I remember everything.

The voice so lovely it made the mockingjays fall silent. The strength. The compassion she's never seen. The courage. The selflessness so deeply ingrained she has no idea it exists. The independence, the determination, the power of will. Everything that made this girl mine is back.

And suddenly I'm bounding through the crowd, the only figure moving in a sea of petrifciation. Just one thought in my head. The one that's been there ever since she raised her hand and spoke up so many months ago, the one that not even President Snow's hi-jacking could blot out forever.

Katniss Everdeen. Must. Not. Die.

I fly to her side, racing to the only other person in this crowd who matters. My hand reaches the pocket at the same time she does. I feel a vicious stab of triumph as her teeth sink into my arm.

You may be cleverer than I am, Katniss. But I love you, so I'll always, always win.

Now her eyes are meeting mine, and the confusion, desperation, and panic I see there break my newly-discovered heart.

"Let me go!" she shrieks in my face, sounding absolutely feral. Her arms are jerking wildly, trying to be free of me, but even her crazed fit of adrenaline cannot erase weeks of wasting away. I am still too strong for her.

"I can't," I manage to gasp out as the District 13 soldiers descend on us. I feel the fabric of that horrible pocket tear beneath my fingertips and watch, relieved, as the nightlock that keeps trying to take my Katniss from me is trampled beneath heavy boots. I look back at her, and the fury and betrayal her eyes express are enough to make me want to shake her. Tell her I'm back. Tell her I'll never leave her again. Tell her she sure as hell better not leave me.
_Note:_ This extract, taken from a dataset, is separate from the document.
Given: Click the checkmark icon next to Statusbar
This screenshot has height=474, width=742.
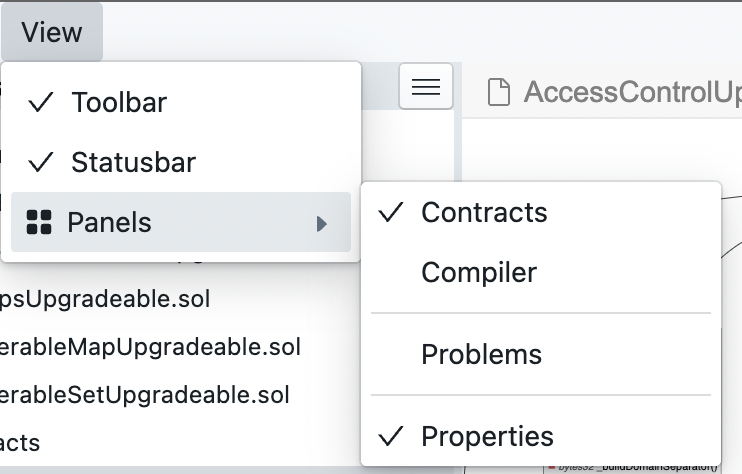Looking at the screenshot, I should pos(41,162).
But I can't hold her attention for long. Now she is writhing, flailing, and clawing like a cornered beast. Shrieking something I can't make out. But when I do, it nearly sends me over the edge, back into the shadow land of tracker jacker poison, false illusions, and, above all, pain. Gale.

Even now I am not enough for her. After all he's done—and I heard where the bomb that killed Prim came from—she still wants him. I feel myself starting to tremble, more and more violently as the seconds pass, and I reach for a weapon that I know they'd never let me have. An angry red haze is starting to cloud out Peeta, the baker, the painter, and the lover, leaving only one thought, clear and shiny as can be.
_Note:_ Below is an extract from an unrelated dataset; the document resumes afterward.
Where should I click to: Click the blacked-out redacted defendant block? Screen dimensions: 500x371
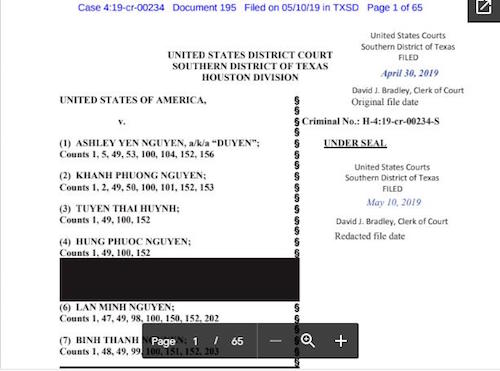click(180, 279)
Katniss Everdeen. Must. Die.

Then a scream percolates, deflating my outraged swell of anger. Katniss is still yelling her head off. But now I know why, because along with Gale there are two new words. Shoot me.

Everything comes rushing back, bringing with it a crippling shame. My Katniss is not cruel. She is a survivor. Sometimes the two are easily confused, but I have always known better, until recently. I hate myself for forgetting this difference between killing because you have no other choice and killing because you enjoy it. Between fighting a war for you people and fighting for power. Between firing a quick, painless shot through the eye and firing long, merciless blow to the side.

Now I am whirling around in circles, a desperate twister of Peeta, searching for a tall, grey-eyed, black-haired man. Ready to take this man down if he shows any sign of answering her pleas. Prepared to give myself for the furthering of one, overriding goal.

Katniss Everdeen. Must. Not. Die.

When I finally spot him, he is standing stricken, his bow in a heap at his feet. Our eyes meet and I know we have an understanding, me and this man who was my rival. I relax. For now, the danger has ebbed and I am confident it will not return. I will see her again, hold her again, love her again. Katniss Everdeen will walk free. Because it's clear as day that just like Gale and I, the people of Panem adore this girl who was on fire.

She really has no idea the effect she has on people.